Reviewed by dbborroughs 9 / 10 / 10

Better than most modern war films and a must see

Based on a biographical novel concerning life during WW1 this is included in the Raymond Bernard Box set from Eclipse (ie. Criterion). Made in 1932 the film seems to have been made years later. The technical aspects of the film are astounding. a blending of silent and sound techniques with images that foreshadow the Hollywood films of the 1940's, the war documentaries of the second world war not to mention modern films such as Saving Private Ryan and the Thin Red Line this film for the most part doesn't feel 75 years old. The plot follows a company of men from enlistment to the end. After a slow start where the film introduces everyone and we get a feel for the characters the movie moves to the trenches and battle where we are placed into harms way with the men we have been introduced to.
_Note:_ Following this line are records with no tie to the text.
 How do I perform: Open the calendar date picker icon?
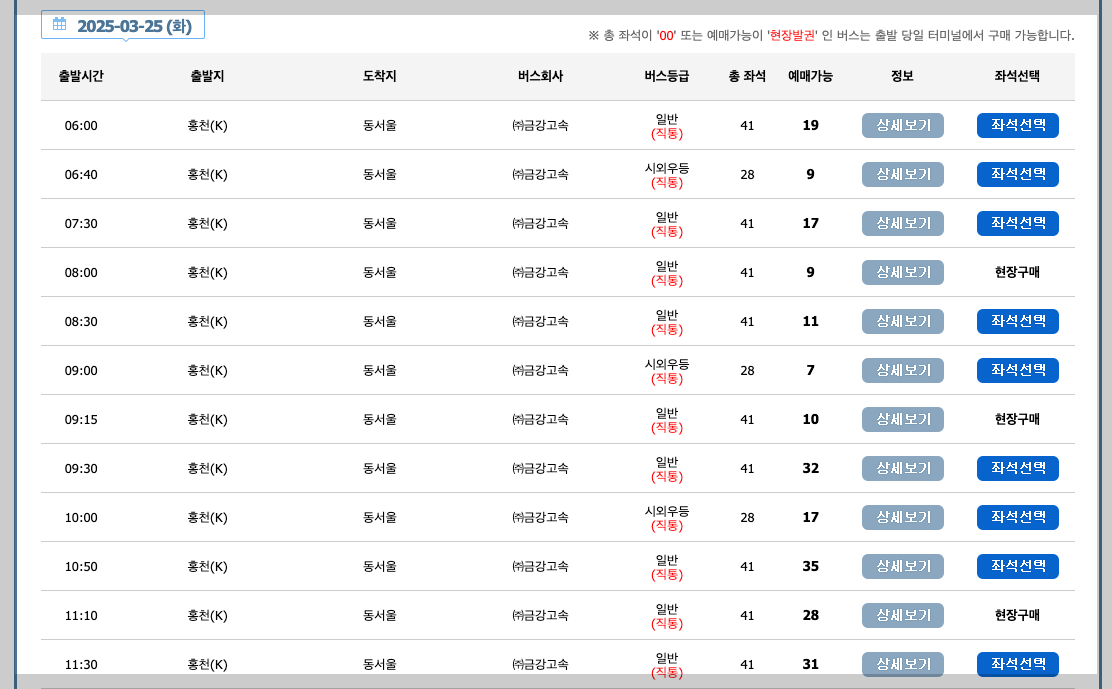[59, 25]
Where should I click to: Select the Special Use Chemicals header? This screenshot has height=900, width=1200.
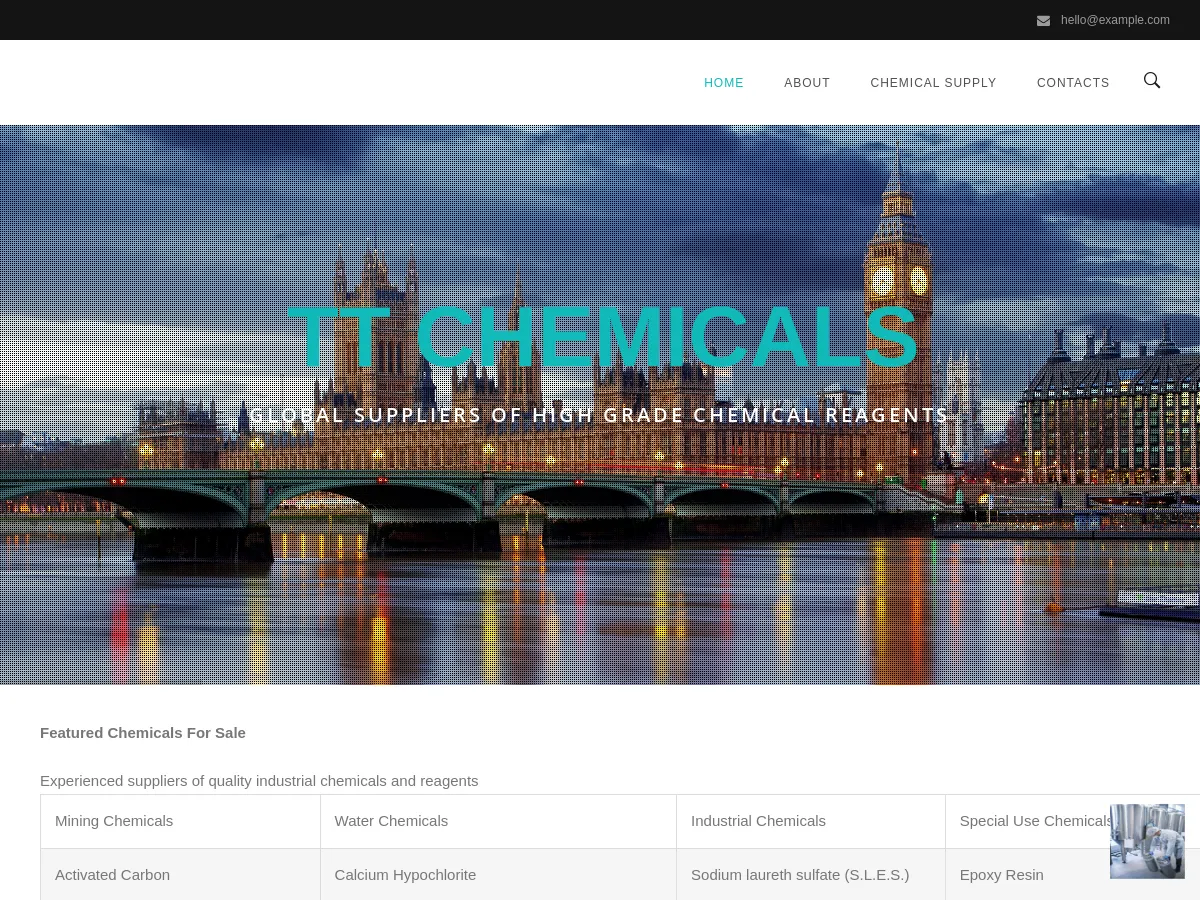1035,820
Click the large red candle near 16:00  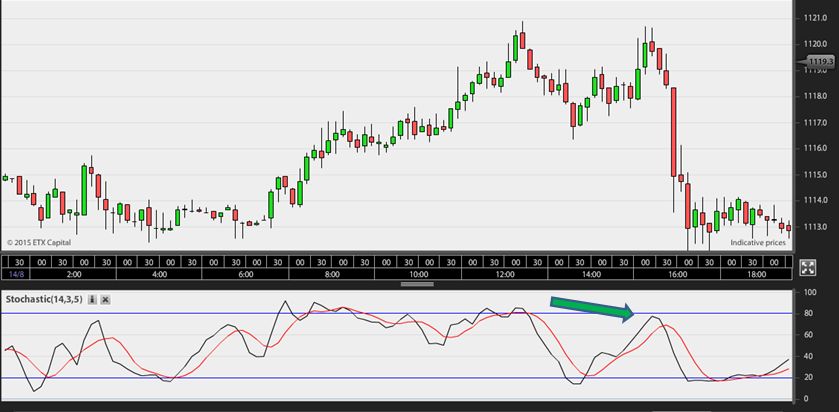674,132
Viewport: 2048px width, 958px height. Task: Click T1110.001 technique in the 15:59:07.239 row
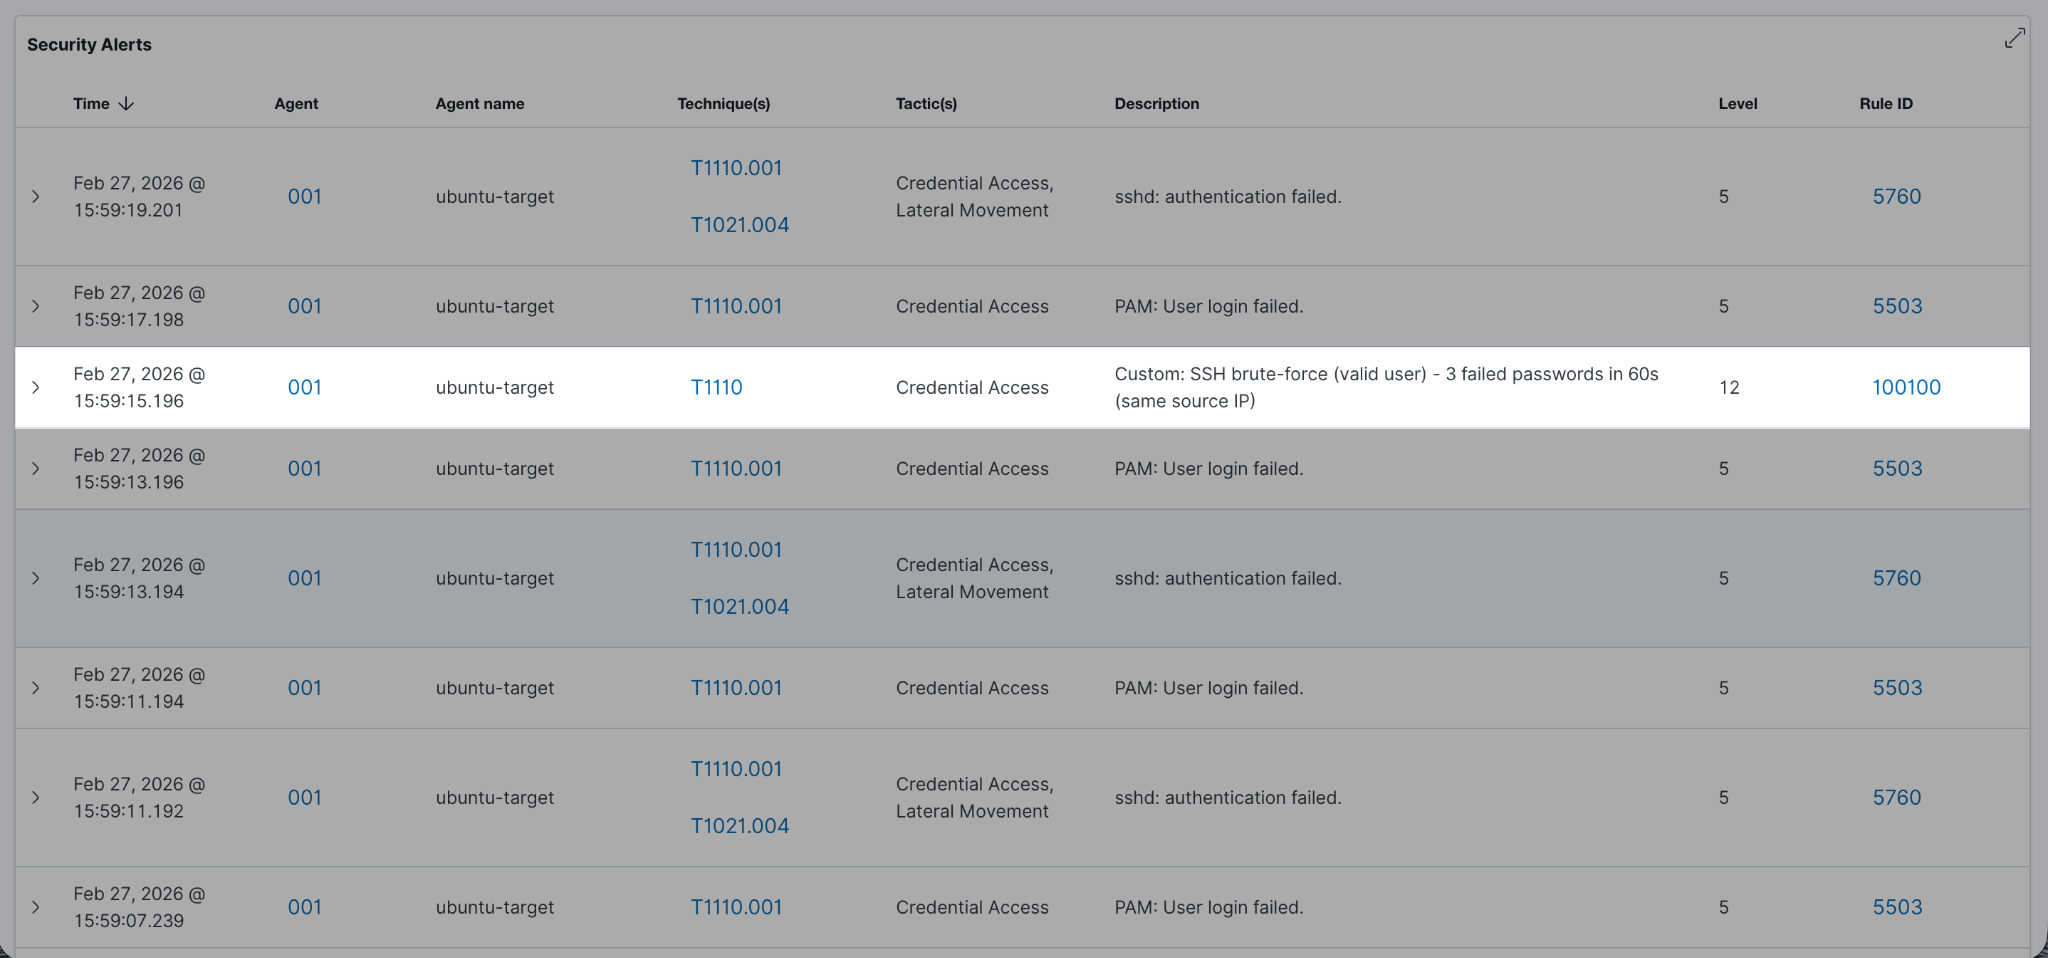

What follows are essentially a series of set pieces that move the men further and further in to war's nightmare. There is a sequence where the men wait in the trenches and in one bunker in particular, where they can hear the German tunneling below them to place charges which will, when detonated blow them to kingdom come. Its an unnerving sequence since the men know whats coming but are unable to do anything about it- except hope that their rotation comes before the bombs go off. The centerpiece of the film is an never ending attack, on ward and onward and onward. How could anyone do such a thing? As a title card say the attack lasted for ten days. I was exhausted by the sequence and it lasted only for twenty or so minutes. Its an amazing piece of film making. If there is a flaw in the film its that the dialog sequences seem more Hollywood convention (if you'll allow me to say about a film made in France). The group of men are your standard bunch and they all seem to get lost. Not that it ruins the film, it doesn't, it just keeps the film from having that complete emotional connection. Rightly considered a classic film, this is must viewing for anyone who loves the cinema.